• Excerpt
Colic, or abdominal pain, is a common ailment in horses. More than 70 causes can trigger colic, including gas distention, food impactions, intestinal tract spasms, and intestinal displacement or twists. One of the more exotic forms is colic caused by enteroliths, or stone-like formations that form in a horse's digestive tract.
Enterolith stones are made up of minerals, such as magnesium ammonium phosphate salts. These minerals can build up around an object that a horse eats but does not digest, such as a small chunk of wood, pebble, wire, twine, or other foreign object. These masses can become quite large, sometimes weighing in at 10 to 15 pounds or more.
Sometimes horses develop one large stone, while others chronically develop multiple stones. The stones form in the large colon of the horses and cause a problem once they move to areas of the intestine that have smaller diameters, such as the transverse colon or the small colon.

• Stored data
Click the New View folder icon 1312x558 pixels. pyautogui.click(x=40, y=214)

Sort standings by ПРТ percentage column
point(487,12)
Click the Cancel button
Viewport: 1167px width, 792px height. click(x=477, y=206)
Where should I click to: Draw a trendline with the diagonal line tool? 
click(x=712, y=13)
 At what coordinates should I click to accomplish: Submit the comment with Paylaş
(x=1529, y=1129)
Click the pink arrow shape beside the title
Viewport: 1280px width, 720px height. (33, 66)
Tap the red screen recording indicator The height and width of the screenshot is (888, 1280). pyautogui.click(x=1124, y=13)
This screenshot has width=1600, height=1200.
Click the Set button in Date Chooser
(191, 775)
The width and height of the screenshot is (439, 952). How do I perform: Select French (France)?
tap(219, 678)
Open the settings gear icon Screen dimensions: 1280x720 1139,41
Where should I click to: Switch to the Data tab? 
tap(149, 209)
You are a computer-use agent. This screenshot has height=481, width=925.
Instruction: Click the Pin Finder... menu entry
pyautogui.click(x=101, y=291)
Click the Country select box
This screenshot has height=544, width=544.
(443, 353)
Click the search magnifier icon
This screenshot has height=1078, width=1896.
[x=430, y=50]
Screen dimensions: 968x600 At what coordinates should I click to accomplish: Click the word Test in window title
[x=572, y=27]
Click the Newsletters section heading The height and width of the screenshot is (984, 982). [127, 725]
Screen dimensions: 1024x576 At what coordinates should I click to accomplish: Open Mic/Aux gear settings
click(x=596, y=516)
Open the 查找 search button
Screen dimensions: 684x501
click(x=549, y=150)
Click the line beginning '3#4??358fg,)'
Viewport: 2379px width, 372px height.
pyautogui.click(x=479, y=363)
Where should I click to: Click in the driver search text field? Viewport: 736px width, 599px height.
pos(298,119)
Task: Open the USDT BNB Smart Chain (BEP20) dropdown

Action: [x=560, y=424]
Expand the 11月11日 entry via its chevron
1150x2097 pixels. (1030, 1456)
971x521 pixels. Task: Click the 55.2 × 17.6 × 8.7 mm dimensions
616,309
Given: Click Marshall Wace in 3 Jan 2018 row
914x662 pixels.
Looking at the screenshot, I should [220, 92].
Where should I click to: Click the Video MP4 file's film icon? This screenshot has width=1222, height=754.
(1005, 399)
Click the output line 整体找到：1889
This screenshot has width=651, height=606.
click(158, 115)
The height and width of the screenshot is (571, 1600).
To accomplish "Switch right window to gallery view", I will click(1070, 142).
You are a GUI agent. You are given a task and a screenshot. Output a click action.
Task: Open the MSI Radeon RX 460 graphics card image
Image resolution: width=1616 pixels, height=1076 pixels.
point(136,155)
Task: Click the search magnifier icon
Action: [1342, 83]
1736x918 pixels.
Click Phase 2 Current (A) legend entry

• Task list
1. For the passage on enteroliths, decide whether each statement agrees with it, answering yes or no and quoting the deciding words: (a) colic can have more than 70 causes; (b) enteroliths form in the small colon; (c) enterolith masses can weigh 10 to 15 pounds or more.
2. Answer these questions from the passage on enteroliths:
(a) How does the passage define enteroliths?
(b) Which minerals does it give as an example of what the stones are made of?
(c) In which part of the intestine do the stones form?
3. Extend the passage on enteroliths, picking up after its final sentence.

• Answers to each task
1.
(a) Yes: "More than 70 causes can trigger colic"
(b) No: "The stones form in the large colon of the horses"
(c) Yes: "sometimes weighing in at 10 to 15 pounds or more"

2.
(a) Stone-like formations that form in a horse's digestive tract.
(b) Magnesium ammonium phosphate salts.
(c) The large colon.

3.
Smaller enteroliths might pass with feces, but if horses produce smaller stones, larger ones might remain. Mild chronic or intermittent colic can plague horses with a single stone that has not grown large enough to cause a total impaction or has not moved to a narrower area. These horses might also suffer from weight loss, diarrhea, or lethargy.
There are several risk factors for enterolith development. Geography is one. Certain areas like the southwestern U.S. produce many more cases than others, particularly California and Arizona. In California, enteroliths are the leading cause of surgical colic cases. The mineral composition of the soil and feed material grown there are suspected culprits. The risk does not seem as high in the Northwest, but approximately five cases are seen at the WSU Veterinary Teaching Hospital each year.
"Even horses that travel to Arizona or California for shows or other events can develop enteroliths while visiting," said Julie Cary, DVM, MS, Dipl. ACVS, clinical instructor of equine surgery and emergency care at WSU.
Enteroliths also seem more common in horses fed a diet of more than 50% alfalfa hay. They are more commonly found in adult horses between 10 and 15 years of age, in female horses, and in the Arabian horse breed, although the problem can occur in horses of any breed.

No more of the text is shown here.